In 1947 his family succeeded in leaving Romania and immigrated to Israel in 1948, via Paris. Here they were met by his grandfather, Moses Josephson, the first president of the Israel Diamond Exchange, who had immigrated to Palestine before the war.

In his youth he studied in the "Shalva High School in Tel Aviv, and with his parents' encouragement he enrolled in the Avni Institute (a college for Art and Design). He was the youngest student there, and was proud to have successfully passed its entrance exams. The Avni Institute was then run by Moshe Mokady, and among its teachers were Yehezkel Streichman, Avigdor Stematsky, and Marcel Janko.

===The Avni Institute and beyond===
During this period the prevailing artistic perceptions at the Avni Institute leaned towards abstract art and were in search of a new, modernistic and cosmopolitan language of expression. This was in contradiction to the "old Bezalel art", "tourist paintings" and realism that imitated what the eye saw. In the Avni institute Avi became exposed to abstract expressionism, to an approach which considered art to be an intuitive medium for the expression of feelings, reflecting fantasy and the subconscious, etc. According to this view, realistic painting had reached its summit, and had thus come to an end.
The process of study at the Institute consisted of basic, primary guidance during the lesson, emphasizing work at home - work by trial and error, then standing up to critique in class. Schwartz did not relate well to these methods, nor to the artistic language of Steimatzky or Streichman and Janco, who belonged to the group called "New Horizons". He was looking for "the real thing" according to him, figurative painting. This lack of communication between him and his teachers led to an "arid period", during which he ceased to paint.

When the Sinai Campaign broke out, Avi left the Avni Institute and his high school and enlisted in the army, the IDF. Later he married Nurit, finished his matriculation exams, and for a short period studied history in the Tel Aviv University.
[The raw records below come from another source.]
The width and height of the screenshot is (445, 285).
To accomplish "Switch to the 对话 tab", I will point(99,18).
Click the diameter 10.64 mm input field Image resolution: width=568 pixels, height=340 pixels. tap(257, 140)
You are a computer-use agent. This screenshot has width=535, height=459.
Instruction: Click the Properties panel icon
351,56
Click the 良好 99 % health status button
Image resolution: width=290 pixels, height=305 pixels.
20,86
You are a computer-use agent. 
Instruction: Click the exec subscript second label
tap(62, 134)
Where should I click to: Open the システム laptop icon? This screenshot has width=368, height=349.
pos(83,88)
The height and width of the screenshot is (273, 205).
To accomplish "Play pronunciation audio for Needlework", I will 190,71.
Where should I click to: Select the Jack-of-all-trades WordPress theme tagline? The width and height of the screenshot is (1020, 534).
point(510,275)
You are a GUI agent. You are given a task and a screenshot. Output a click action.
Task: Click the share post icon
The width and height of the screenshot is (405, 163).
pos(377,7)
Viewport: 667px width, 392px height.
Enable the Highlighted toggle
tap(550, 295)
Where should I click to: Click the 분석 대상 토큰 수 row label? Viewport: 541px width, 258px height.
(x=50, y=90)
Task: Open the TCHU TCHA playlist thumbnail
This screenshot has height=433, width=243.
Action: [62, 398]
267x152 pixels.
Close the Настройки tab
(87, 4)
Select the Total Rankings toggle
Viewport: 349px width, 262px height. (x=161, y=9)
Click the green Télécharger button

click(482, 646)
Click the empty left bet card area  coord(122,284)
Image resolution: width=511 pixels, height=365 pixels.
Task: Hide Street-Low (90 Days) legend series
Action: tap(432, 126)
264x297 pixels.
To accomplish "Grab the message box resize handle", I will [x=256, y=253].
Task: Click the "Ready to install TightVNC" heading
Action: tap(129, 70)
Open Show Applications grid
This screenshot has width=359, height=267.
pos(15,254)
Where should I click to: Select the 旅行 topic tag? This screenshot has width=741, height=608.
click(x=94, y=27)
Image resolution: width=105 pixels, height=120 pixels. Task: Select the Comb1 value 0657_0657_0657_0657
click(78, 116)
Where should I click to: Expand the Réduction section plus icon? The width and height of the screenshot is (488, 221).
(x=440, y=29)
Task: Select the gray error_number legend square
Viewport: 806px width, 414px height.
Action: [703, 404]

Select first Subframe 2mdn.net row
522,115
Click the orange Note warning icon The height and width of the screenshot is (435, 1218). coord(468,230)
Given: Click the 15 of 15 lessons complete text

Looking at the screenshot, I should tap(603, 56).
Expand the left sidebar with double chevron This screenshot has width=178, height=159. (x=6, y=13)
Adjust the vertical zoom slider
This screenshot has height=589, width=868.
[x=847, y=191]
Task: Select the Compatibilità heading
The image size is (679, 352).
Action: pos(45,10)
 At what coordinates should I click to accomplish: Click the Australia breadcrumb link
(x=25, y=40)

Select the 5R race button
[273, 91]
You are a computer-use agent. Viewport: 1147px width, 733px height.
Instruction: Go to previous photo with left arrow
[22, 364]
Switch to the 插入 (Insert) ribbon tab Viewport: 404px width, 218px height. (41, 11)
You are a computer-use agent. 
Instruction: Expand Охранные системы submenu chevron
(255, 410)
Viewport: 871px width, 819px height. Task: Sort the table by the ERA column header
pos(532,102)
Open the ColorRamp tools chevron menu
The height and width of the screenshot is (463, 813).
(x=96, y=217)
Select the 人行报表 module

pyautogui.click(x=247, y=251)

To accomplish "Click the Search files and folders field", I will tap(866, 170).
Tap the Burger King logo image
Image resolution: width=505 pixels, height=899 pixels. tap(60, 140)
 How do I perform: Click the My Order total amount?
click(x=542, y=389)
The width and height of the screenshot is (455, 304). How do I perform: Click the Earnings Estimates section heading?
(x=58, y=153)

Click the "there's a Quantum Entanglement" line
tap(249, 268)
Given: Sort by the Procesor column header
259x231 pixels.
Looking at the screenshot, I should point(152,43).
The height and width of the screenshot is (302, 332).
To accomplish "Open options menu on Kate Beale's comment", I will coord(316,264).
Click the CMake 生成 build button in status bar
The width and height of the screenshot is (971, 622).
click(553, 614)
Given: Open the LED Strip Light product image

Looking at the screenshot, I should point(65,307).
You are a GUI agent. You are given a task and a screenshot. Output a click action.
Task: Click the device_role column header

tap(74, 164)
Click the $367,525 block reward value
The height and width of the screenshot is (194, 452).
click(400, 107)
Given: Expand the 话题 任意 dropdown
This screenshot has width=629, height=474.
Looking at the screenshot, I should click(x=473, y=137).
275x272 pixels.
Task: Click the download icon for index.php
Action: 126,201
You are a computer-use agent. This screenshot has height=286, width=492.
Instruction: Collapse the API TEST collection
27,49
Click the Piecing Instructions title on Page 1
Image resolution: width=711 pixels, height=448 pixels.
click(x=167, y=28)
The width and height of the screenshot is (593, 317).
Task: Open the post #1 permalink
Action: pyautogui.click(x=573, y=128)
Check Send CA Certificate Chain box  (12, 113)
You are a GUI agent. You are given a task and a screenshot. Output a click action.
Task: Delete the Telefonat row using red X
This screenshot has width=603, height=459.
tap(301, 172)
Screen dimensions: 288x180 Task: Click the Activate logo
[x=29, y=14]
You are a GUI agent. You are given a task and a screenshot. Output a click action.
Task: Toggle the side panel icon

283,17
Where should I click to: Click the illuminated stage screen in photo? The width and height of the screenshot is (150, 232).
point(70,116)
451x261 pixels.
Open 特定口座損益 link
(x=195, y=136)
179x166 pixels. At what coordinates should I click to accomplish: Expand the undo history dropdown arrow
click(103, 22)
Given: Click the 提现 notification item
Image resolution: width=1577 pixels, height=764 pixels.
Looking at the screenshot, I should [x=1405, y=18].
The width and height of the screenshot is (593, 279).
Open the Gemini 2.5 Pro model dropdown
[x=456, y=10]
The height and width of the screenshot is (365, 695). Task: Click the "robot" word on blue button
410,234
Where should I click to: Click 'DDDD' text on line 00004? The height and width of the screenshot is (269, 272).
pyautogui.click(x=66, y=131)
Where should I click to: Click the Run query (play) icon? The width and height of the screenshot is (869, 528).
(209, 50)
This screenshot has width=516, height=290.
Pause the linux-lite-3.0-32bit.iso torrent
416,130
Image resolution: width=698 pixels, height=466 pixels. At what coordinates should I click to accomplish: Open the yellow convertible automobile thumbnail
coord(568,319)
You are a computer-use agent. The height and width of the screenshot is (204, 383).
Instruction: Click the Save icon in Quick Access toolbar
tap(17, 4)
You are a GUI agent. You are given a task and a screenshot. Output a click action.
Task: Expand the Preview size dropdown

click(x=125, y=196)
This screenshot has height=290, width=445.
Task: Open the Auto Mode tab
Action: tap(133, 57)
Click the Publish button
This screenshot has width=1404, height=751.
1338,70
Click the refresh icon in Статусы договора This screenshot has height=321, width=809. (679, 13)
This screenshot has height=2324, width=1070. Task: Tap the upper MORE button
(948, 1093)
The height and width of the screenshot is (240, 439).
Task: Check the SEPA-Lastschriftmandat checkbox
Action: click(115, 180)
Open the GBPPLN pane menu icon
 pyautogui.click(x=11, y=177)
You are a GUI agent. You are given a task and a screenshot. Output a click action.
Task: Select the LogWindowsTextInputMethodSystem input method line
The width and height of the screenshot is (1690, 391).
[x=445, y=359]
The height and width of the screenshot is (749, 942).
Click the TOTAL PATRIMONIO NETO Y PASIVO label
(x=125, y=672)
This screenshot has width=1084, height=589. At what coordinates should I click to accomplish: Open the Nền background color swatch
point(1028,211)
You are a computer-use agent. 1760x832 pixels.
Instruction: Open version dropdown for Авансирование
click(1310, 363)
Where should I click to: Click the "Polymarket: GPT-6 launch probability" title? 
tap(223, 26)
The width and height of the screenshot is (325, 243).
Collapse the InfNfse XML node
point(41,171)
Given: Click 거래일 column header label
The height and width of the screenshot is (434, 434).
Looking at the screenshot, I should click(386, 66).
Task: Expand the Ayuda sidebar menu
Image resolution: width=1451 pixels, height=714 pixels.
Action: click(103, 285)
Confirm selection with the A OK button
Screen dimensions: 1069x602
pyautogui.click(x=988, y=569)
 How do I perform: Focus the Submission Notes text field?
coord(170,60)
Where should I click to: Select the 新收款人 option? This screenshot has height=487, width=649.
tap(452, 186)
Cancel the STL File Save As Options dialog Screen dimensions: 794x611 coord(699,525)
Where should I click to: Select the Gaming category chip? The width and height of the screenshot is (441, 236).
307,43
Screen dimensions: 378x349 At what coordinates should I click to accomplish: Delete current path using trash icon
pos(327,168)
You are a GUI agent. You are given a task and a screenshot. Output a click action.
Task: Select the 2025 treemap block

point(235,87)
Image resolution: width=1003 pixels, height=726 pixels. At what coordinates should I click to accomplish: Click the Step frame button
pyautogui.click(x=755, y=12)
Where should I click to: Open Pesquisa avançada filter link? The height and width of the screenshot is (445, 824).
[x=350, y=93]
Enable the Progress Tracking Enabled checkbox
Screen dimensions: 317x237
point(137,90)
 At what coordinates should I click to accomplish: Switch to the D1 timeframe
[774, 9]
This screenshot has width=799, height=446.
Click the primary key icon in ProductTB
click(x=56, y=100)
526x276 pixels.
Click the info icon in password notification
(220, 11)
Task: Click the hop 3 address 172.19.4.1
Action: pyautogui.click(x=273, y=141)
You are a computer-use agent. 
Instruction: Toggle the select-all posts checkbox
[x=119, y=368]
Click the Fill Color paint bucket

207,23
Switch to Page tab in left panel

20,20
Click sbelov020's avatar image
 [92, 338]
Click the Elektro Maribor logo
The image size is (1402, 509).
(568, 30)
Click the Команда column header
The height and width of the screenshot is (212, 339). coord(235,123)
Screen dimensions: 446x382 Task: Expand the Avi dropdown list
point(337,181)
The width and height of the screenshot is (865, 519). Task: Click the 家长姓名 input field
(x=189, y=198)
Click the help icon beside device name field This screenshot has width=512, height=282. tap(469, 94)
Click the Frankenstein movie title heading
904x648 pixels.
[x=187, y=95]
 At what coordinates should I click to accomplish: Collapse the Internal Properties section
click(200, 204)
To make a living he worked in diamond polishing and later managed the diamond, precious stone and metalworking department in the Ramat Gan ORT School.

He began painting again only at the age of 30, when he met the artist Zvi Shorr, who told him that "the world is not abstract, and no painting should be abstract - paint the world as you see it". Zvi Schor had been exposed to modern art and French Expressionism, and had even lived for some time in Paris. Despite this, his paintings remained descriptive and realistic, made by impressionistic movements of the paintbrush, inspired by the paintings of Edgar Degas, Paul Cézanne and others. Avi Schwartz was very much influenced by him, and was considered "the direct disciple of Zvi Schor".

===Back to the art world===
Schwartz also studied art with Professor Schwartzman, but was most influenced by two artists who became his "masters"- Shimshon Holzman and Arieh Lubin. Holzman was identified with the artists of the Paris School, and became known as an outstanding aquarelle painter. Aryeh Lubin was influenced by Cézanne, and painted illuminated Safad synagogues, vendors in the Tiberias marketplace, and Arabic characters in cafes.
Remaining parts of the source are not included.